その問いを考え、『もやい展』(4/1-4/8江戸川区・タワーホール船堀)に参加される芸術家を、まずは、追って行きたい。
東日本大震災に対し、今できることの一つとして。
参加者のひとり、彫刻家 安藤榮作氏の記事。
「津波や原発事故が物質を破壊しても、人の真心だけは消えない」
************毎日新聞**************************
https://mainichi.jp/articles/20210311/k00/00m/040/073000c
翻弄された者の視点で福島語り継ぐ 奈良へ移住した彫刻家の決意
毎日新聞 2021/3/11 11:45(最終更新 3/11 15:26) 1564文字
東日本大震災で福島県いわき市の自宅が流失し、東京電力福島第1原発事故で家族と共に奈良県に移住した彫刻家、安藤栄作さん(59)が4月1~8日、震災と原発事故後の生き方を問う作家らが東京で開く展覧会に参加する。自分は福島から逃げたのではないか。体験を言葉や作品で語りながらも、迷う年月を過ごした。11日で震災から10年。記憶が薄れる人も多い中で、「忘れて無きものにされないよう、語り部として存在していかなければならない」と覚悟を決めた。【久木田照子】
東京の下町出身。東京芸術大を卒業後、「自然が豊かな土地で制作したい」と、1990年に妻で彫刻家の長谷川浩子さん(59)と1歳の長男といわき市の山間部に移り住んだ。長女も生まれ、子供が通学しやすい同市沿岸・久之浜に転居した。
作品が評価されなければならない、と感じていた。収入がなければ作家活動を続けられず、子供の学費も捻出できない。過去の延長線でない作品を生みたい、変わりたい。過去の作品を浜で焼いてしまおう、とも考えた。
そんな時、震災が起きた。東京の大学に通う長男を除く親子3人で市内の商業施設で被災し、車で夜を明かした。カーナビのテレビや知人らが久之浜の状況を伝える。後の情報によると、地区では40人以上が亡くなった。
翌日、自宅から約30キロの原発の事故を受け、浩子さんの実家がある新潟に車で避難した。4月初旬に初めて戻った時、夫妻が子供のために彫った人形と車のおもちゃが、がれきの中で無傷で残っていた。地区の小さな社も近くにたたずんでいた。「津波や原発事故が物質を破壊しても、人の真心だけは消えない」と思えた。

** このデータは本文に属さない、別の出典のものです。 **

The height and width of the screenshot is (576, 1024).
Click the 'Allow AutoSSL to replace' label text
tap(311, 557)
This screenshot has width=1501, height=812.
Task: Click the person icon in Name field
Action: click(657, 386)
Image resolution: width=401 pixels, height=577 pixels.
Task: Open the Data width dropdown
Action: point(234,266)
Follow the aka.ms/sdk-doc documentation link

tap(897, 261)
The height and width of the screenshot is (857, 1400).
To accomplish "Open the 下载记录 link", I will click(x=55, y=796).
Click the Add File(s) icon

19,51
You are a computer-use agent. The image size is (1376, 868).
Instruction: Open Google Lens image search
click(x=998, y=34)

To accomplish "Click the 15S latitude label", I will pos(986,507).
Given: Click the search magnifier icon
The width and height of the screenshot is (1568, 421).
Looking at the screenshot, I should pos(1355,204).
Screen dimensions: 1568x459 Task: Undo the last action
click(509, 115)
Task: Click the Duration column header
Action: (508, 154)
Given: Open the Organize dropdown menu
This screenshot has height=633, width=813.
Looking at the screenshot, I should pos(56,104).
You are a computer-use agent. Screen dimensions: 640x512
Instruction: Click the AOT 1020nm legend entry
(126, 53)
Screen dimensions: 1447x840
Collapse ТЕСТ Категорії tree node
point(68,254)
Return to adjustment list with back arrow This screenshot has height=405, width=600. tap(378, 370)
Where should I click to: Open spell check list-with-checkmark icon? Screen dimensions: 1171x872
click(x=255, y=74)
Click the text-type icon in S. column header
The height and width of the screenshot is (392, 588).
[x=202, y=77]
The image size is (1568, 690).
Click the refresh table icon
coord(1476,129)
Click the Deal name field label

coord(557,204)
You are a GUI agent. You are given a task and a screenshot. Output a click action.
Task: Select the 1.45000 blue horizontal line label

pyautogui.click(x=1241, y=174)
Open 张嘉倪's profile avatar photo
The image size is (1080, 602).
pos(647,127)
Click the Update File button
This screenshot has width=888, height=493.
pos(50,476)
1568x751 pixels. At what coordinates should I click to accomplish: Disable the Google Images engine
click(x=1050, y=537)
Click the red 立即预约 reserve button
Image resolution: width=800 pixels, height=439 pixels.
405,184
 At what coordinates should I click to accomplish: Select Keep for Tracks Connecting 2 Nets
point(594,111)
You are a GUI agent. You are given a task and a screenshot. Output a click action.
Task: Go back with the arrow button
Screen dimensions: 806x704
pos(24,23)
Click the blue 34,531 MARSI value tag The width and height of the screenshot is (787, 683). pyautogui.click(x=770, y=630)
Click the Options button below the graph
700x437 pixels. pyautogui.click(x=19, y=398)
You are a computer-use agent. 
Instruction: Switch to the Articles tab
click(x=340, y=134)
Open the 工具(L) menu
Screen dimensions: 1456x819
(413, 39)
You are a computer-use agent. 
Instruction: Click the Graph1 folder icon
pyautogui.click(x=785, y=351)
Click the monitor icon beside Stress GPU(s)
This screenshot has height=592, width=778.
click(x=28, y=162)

被災直後、50歳になった。人生の節目に最悪な状況に陥ったが、「『真に強いもの』に出合えた。これからはそれを大切に生きよう」と決めた。制作環境と長女の転校が両立する移住先を探すのは苦労したが、5月末に3人の希望が一致した奈良県明日香村へ。2012年からは天理市に住む。
斧(おの)で木を彫っていく制作活動。奈良に移住後は、作品の評価を意識せずに自由に取り組めるようになり、平櫛田中賞などの賞を続けて受けた。
今年4月に東京で開かれるのは、原発事故や震災に向き合う絵画や写真、音楽などの作家が集まる「もやい展」。福島の撮影を続ける写真家、中筋純さん(54)が「被災地に対する無関心が広がり、人々が分断されていく」との危機感から呼びかけ、17年に東京、19年に金沢で開かれた。安藤さんは三重県名張市の個展会場で中筋さんに誘われ、金沢から参加した。